George G. Pennacchi is the Fred S. Bailey Professor of Money, Banking, and Finance at the University of Illinois. His research focuses on financial institutions, fixed-income securities, and government guarantees. He is a Research Associate at the Federal Reserve Bank of Cleveland, a Visiting Scholar at the Federal Reserve Bank of New York, and a Scientific Advisor to the BAFFI CAREFIN Centre at Bocconi University. He was President of the Financial Intermediation Research Society and served on the editorial boards of several journals including the Journal of Financial Intermediation, the Journal of Finance, the Journal of Financial and Quantitative Analysis, and the Review of Financial Studies. He has consulted for the Federal Deposit Insurance Corporation, the U.S. Office of Management and Budget, the World Bank, the International Monetary Fund, and the Federal Reserve Board of Governors. Previous faculty appointments were at the Wharton School of the University of Pennsylvania and Bocconi University. 

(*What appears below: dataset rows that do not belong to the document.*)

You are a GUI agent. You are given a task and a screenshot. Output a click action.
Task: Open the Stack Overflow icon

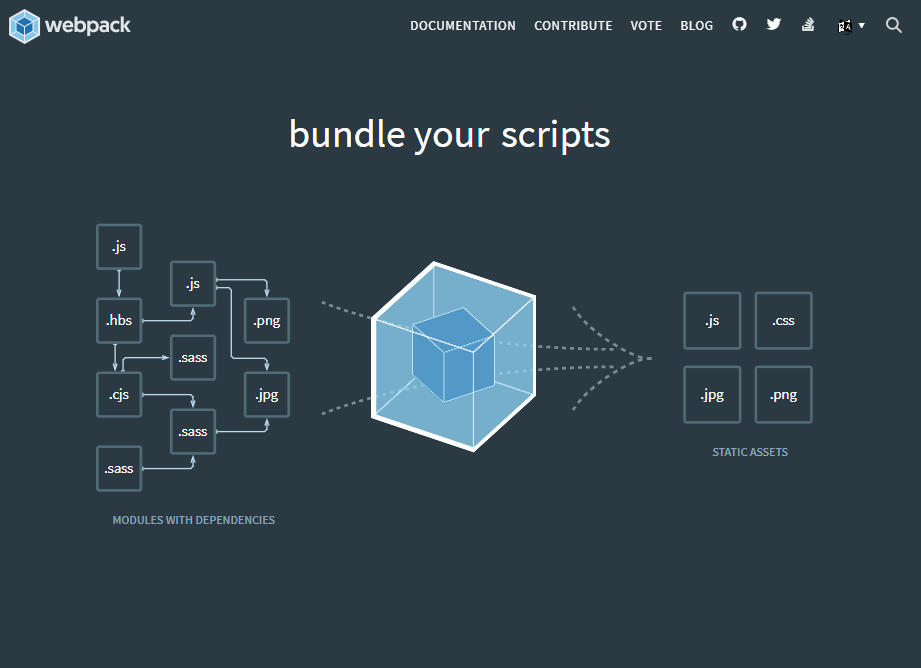click(x=807, y=24)
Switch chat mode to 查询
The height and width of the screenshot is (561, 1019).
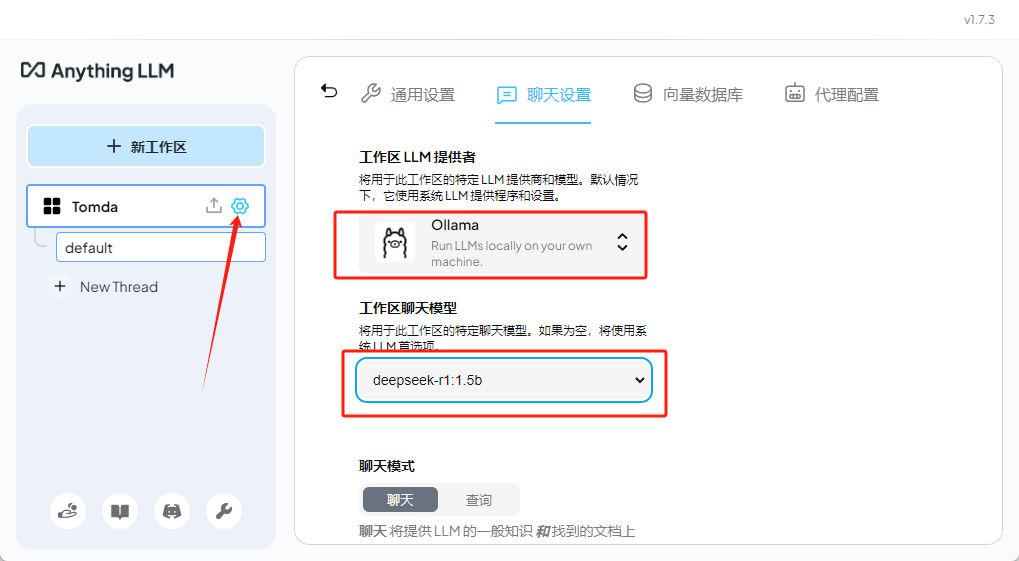click(479, 500)
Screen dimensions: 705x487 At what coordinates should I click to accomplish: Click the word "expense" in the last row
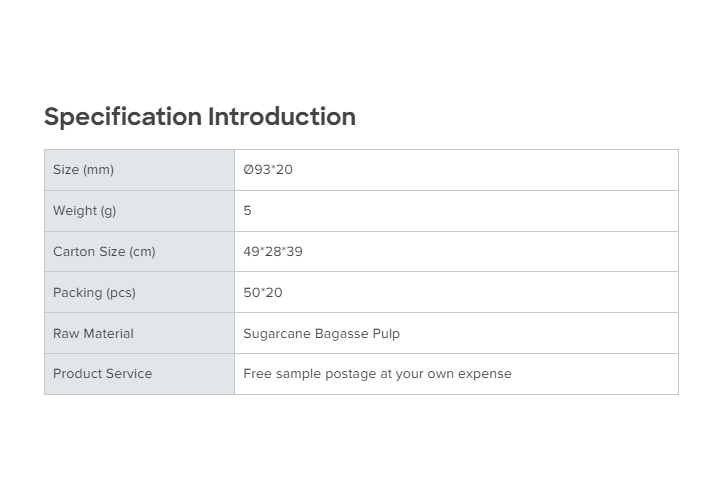click(x=485, y=374)
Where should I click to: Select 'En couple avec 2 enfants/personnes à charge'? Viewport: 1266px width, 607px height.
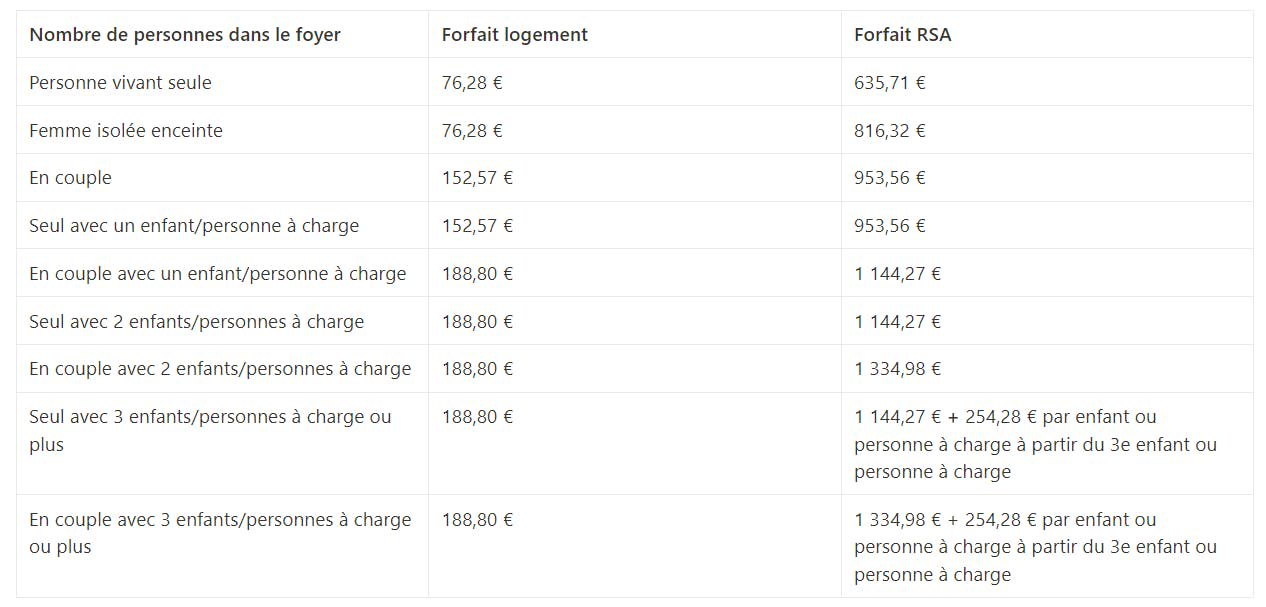[x=220, y=369]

Professor Pennacchi received a Sc.B. degree in applied mathematics from Brown University and a Ph.D. in economics from the Massachusetts Institute of Technology.

Joseph (Joey) Engelberg

Professor Joseph (Joey) Engelberg is a Professor of Finance at the Rady School of Management at the University of California, San Diego. Professor Engelberg's research focuses on the way information is disseminated among market participants, especially by financial media and social networks. His research has been published in the Journal of Economic Perspectives, Journal of Finance, Journal of Financial Economics, and Review of Financial Studies. His paper entitled “Journalists and the Stock Market” won the RFS Michael Brennan Best Paper Award.

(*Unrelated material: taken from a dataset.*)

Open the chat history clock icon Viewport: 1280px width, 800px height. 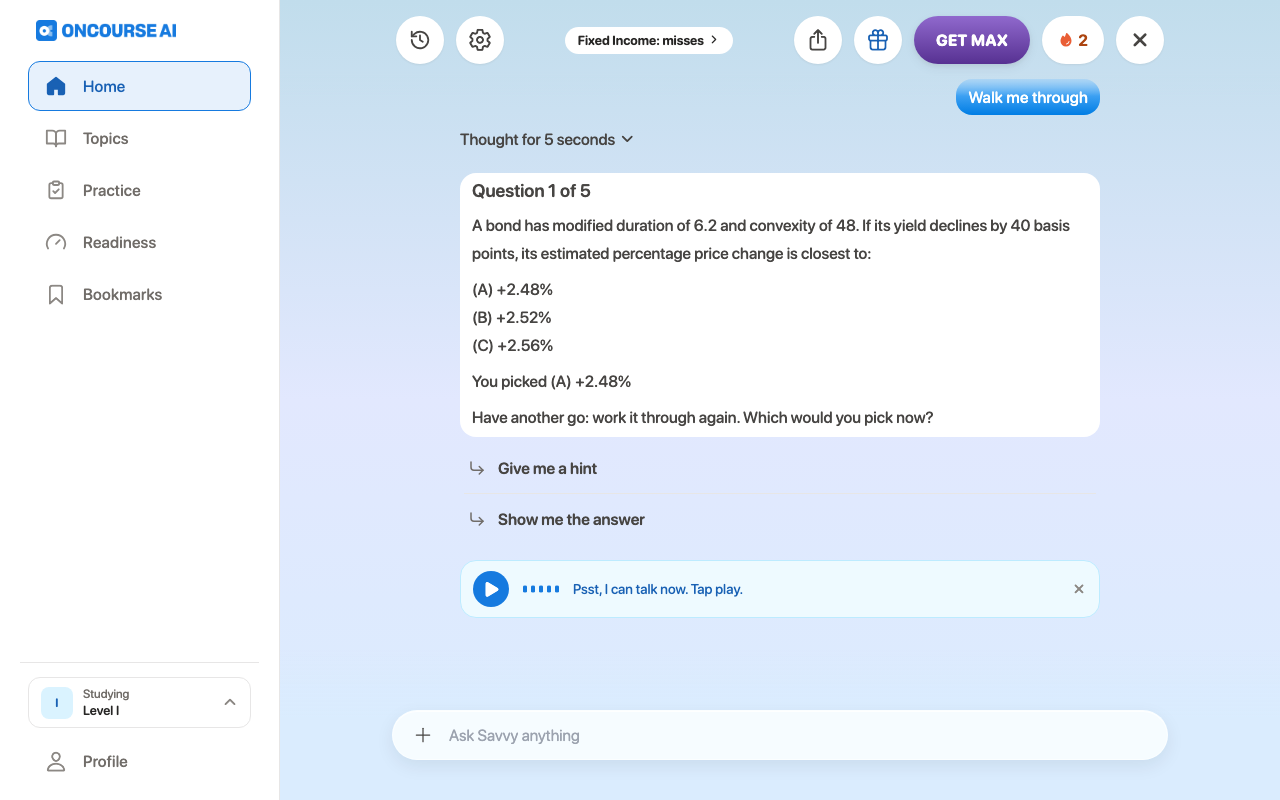coord(420,40)
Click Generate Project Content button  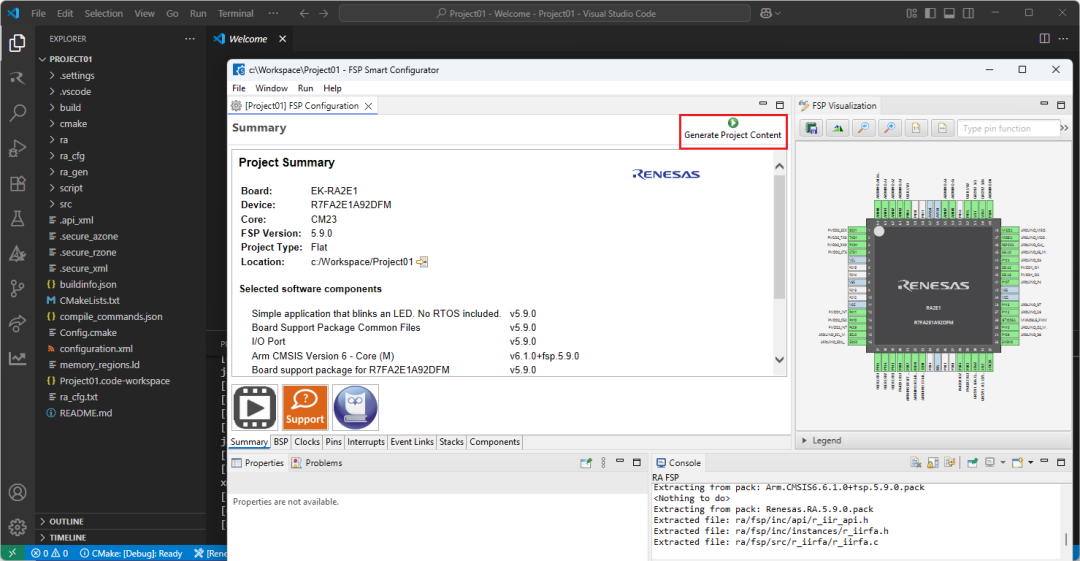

Professor Engelberg earned his Ph.D. in Finance from the Kellogg School of Management at Northwestern University and earned his B.A. in Mathematics and B.S. in Business Administration from the University of Southern California. Prior to joining the Rady School of Management, Engelberg was an Assistant Professor of Finance at the Kenan-Flagler Business School at the University of North Carolina at Chapel Hill.

Jarrad Harford

Professor Harford is the Paul Pigott-PACCAR Professor in Business Administration and Chair of the Department of Finance and Business Economics at the University of Washington’s Foster School of Business. Prior to Washington, Professor Harford taught at the Lundquist College of Business at the University of Oregon. Professor Harford earned his Ph.D. in Finance with a minor in Organizations and Markets from the University of Rochester.

Professor Harford is currently a Managing Editor of the Journal of Financial and Quantitative Analysis and serves as an Associate Editor for the Journal of Financial Economics and the Journal of Corporate Finance. His main research interests are understanding the dynamics of merger and acquisition activity as well as the interaction of corporate cash management policy with governance, payout and global tax considerations. Professor Harford co-authored the textbook “Fundamentals of Corporate Finance”, which is part of the Pearson Series in Finance and currently in its 4th edition.

Audra Boone 

Professor Audra Boone holds the C.R. Williams Professorship in Financial Services at Texas Christian University’s Neeley School of Business. Previously, she held academic positions at Texas A&M University, University of Kansas, and the College of William & Mary. In addition to this, she has also worked at the U.S. Securities and Exchange Commission. She obtained her Ph.D. in Finance from the Pennsylvania State University.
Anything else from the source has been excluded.